(WGHP) — When Johnathan Huff was born in January 2019, Jackie, her husband, AJ, and big brother Michael could not have been more pleased.
“It felt like it completed our family because we were happy with just the four of us,” Jackie Huff said.
Johnathan was an easy child. He was laid back and sweet amd life was good.
But on Dec. 16, 2020, while at daycare, Johnathan became sick. His symptoms included a bloody nose, blood in his vomit and lethargy.
EMS, his pediatrician and his medically trained parents– Jackie is a physician assistant and AJ is a paramedic — all agreed he would be OK.
“They looked at everything and looked at the situation and assessed him and said he got a nosebleed … probably the first of many nosebleeds,” Huff said. “He swallowed the blood, and he threw up.”
But over the next few days, Johnathan’s symptoms continued, and so did the visits to the doctor. Four days after his nosebleed, Johnathan had a seizure and died, just shy of 2 years old.
“Every step of the way, we got a vague symptom,” Huff said. “A negative COVID test. Negative flu. Chest X-Ray looked good. It just didn’t make sense until the autopsy.”
The autopsy showed that Johnathan had swallowed a small button battery. His parents had no idea it had happened but later determined that it came from a remote that controlled LED lights.
Button batteries are small but can cause major damage because of the burning chemical reaction created once it mixes with saliva or other moist skin tissue.
“You get warnings about knives and poisons and electrical outlets being covered,” Huff said. “But button batteries are not on that list. It’s not included with your pediatrician or really anybody.”
During the past 20 months, Huff has turned her heartbreak into action.

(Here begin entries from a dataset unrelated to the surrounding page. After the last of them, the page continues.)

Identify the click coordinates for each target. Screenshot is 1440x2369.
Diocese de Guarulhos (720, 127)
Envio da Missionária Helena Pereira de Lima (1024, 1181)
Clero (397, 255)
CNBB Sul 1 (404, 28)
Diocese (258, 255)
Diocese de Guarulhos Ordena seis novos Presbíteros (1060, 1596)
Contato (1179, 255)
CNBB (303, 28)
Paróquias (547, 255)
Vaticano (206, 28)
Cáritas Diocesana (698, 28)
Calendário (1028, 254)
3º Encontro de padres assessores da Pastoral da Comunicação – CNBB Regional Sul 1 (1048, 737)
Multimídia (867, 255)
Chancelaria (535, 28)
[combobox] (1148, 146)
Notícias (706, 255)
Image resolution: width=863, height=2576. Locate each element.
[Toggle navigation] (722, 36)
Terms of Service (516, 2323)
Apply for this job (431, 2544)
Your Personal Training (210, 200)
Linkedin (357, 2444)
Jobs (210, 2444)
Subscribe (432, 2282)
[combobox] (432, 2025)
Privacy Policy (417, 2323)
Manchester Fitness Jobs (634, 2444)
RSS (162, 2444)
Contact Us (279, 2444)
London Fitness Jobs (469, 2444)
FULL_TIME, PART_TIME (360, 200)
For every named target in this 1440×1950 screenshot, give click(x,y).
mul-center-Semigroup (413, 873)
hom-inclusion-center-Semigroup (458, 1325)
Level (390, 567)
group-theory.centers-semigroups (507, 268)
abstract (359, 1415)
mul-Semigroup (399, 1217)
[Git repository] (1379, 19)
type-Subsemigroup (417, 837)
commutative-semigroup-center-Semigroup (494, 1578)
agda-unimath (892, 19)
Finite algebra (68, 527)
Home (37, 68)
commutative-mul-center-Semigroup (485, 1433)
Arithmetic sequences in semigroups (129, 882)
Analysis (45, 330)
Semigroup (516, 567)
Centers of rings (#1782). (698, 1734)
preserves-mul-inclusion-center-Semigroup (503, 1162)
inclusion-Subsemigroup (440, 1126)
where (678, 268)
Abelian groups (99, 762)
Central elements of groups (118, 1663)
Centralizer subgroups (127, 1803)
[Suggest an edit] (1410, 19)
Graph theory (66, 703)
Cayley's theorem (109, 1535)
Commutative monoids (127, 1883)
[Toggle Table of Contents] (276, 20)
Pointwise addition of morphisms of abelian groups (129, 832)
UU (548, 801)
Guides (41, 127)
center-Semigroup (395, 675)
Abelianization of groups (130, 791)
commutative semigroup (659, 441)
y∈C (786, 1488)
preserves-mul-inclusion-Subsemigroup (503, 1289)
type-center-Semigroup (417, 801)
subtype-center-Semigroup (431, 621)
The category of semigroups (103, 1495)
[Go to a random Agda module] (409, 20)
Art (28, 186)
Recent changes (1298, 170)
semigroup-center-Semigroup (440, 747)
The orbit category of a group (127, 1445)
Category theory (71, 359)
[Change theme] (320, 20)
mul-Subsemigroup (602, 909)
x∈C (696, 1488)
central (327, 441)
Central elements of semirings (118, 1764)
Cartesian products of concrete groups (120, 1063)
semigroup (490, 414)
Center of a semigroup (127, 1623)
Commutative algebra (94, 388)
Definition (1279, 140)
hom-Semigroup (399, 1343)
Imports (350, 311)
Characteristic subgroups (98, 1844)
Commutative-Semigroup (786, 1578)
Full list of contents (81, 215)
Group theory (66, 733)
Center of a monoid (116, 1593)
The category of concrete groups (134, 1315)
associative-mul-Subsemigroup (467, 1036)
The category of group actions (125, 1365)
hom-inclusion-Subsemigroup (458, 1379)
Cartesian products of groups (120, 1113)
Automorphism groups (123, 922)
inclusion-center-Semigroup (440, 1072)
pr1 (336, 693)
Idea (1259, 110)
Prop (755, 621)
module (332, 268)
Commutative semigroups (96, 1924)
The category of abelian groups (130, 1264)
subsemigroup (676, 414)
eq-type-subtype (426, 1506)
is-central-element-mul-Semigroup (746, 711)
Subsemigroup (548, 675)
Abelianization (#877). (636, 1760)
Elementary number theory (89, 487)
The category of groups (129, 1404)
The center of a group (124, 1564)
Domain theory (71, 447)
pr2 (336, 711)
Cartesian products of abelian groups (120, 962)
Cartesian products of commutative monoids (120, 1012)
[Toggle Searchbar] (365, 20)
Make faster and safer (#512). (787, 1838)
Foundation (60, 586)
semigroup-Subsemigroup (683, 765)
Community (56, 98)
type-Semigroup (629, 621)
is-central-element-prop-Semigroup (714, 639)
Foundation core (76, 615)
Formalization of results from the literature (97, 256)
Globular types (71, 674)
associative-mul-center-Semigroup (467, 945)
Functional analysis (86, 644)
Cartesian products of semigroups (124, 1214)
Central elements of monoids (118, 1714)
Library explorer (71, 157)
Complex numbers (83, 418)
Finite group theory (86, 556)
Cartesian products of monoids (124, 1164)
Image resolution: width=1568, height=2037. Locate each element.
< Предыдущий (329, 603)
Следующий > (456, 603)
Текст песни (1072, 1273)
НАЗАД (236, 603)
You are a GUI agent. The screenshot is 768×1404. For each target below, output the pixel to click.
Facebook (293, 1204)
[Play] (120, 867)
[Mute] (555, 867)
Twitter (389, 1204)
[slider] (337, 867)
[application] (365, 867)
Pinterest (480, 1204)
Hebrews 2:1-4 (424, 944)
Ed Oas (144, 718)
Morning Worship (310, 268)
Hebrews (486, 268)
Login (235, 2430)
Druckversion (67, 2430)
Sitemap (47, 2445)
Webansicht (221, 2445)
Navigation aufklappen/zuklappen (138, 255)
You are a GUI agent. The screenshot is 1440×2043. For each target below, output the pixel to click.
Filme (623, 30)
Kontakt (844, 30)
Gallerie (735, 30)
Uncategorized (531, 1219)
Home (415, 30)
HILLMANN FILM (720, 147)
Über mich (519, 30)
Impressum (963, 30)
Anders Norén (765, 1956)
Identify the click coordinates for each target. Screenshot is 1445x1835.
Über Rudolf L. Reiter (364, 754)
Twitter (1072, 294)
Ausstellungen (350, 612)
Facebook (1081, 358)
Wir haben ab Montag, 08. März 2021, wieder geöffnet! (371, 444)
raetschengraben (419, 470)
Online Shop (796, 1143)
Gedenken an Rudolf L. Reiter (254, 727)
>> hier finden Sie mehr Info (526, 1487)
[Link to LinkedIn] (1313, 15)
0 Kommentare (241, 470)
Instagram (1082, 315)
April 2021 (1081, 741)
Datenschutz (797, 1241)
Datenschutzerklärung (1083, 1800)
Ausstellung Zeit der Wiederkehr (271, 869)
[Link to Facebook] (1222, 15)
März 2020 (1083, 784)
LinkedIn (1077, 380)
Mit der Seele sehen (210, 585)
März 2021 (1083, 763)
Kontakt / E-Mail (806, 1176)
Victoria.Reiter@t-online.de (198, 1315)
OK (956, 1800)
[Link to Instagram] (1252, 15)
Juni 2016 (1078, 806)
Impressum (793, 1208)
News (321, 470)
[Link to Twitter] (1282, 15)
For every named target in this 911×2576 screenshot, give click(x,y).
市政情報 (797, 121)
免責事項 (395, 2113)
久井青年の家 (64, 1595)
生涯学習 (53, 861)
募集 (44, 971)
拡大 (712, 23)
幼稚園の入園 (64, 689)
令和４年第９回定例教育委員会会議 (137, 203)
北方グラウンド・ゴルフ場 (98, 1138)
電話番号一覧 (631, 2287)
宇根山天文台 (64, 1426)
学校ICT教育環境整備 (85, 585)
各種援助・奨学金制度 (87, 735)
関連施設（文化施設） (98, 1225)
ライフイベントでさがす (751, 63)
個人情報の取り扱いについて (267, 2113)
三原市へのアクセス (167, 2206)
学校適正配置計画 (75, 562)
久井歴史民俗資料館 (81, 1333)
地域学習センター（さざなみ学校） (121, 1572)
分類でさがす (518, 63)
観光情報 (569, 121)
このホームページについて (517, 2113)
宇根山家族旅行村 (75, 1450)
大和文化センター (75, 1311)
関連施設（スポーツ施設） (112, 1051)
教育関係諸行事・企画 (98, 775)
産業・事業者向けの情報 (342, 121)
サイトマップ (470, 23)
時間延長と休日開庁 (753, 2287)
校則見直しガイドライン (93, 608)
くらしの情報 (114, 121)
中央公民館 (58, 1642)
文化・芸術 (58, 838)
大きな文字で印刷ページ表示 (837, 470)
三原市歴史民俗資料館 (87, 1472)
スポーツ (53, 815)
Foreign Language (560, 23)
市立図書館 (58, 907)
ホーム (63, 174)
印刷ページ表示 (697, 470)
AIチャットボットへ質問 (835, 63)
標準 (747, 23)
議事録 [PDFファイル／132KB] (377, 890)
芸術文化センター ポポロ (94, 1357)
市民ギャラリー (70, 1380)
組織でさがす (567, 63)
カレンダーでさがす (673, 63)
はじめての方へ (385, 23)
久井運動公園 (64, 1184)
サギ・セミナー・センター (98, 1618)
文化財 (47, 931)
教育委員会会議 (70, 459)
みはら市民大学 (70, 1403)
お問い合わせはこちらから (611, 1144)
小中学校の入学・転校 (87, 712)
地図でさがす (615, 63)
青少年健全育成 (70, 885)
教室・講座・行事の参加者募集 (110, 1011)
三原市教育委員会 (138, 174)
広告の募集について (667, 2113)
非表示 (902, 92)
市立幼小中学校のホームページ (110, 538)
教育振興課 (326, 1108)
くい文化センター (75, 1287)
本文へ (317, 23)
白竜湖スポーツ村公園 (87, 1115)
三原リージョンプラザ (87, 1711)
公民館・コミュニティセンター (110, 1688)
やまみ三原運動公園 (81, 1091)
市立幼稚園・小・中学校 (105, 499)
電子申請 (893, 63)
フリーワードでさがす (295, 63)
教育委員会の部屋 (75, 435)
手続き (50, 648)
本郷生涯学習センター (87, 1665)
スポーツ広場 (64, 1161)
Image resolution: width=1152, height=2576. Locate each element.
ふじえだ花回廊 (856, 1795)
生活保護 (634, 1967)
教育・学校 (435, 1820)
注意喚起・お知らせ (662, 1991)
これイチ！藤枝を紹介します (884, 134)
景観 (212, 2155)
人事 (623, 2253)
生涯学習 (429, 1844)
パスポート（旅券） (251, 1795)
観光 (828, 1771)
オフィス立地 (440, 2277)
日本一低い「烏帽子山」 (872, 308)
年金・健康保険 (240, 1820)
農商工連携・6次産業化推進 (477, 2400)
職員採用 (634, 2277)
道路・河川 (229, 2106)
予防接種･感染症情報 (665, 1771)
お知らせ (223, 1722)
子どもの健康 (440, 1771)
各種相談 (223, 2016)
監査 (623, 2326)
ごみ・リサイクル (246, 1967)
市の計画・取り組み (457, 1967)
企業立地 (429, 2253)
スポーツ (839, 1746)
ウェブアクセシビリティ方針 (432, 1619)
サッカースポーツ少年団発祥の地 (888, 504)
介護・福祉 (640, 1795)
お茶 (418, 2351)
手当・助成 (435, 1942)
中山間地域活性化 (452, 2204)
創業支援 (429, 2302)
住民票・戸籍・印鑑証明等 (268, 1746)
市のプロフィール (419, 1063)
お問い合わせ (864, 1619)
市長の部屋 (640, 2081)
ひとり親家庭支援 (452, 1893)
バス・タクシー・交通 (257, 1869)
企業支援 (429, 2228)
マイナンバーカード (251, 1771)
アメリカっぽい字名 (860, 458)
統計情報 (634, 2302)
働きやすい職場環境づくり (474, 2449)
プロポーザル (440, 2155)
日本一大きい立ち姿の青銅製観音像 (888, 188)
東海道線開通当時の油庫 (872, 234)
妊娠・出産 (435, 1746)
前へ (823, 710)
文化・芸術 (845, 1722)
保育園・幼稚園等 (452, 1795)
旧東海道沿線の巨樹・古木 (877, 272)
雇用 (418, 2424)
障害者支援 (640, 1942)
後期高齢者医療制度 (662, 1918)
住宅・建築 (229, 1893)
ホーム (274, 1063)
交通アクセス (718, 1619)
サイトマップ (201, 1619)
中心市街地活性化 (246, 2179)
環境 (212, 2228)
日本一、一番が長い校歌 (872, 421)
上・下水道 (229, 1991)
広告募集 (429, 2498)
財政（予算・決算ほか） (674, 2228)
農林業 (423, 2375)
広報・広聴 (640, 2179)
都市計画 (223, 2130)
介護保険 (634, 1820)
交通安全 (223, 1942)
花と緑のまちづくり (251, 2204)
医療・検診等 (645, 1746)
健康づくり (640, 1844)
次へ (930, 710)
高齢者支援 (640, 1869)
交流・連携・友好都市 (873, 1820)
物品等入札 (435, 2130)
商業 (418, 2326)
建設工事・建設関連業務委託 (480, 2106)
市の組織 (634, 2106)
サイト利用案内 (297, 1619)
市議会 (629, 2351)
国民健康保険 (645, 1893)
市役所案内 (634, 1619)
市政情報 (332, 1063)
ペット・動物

In May, she shared Johnathan’s story with her colleagues at the National Conference for Physician Assistants.
“We actually were able to change the bylaws of the AAPA, and now the bylaws include that button battery education will be part of all the PA schools in the country,” Huff said.
However, Huff isn’t stopping there. She advocates for button battery safety anywhere she goes, passing out flyers and information and hoping that sharing what happened to her Johnathan can prevent it from happening to another child.
Get the batteries out of your home so that it’s not a danger anymore,” she said. “Lock them up. Put them where your kids can’t reach them. Dispose of them in a safe way. It’s not worth the consequences if a child gets a hold of it.”
If you suspect your child has ingested a button battery, call 911 and go to the emergency room immediately.
Huff launched a website to continue educating parents, caregivers and medical providers about button battery injuries.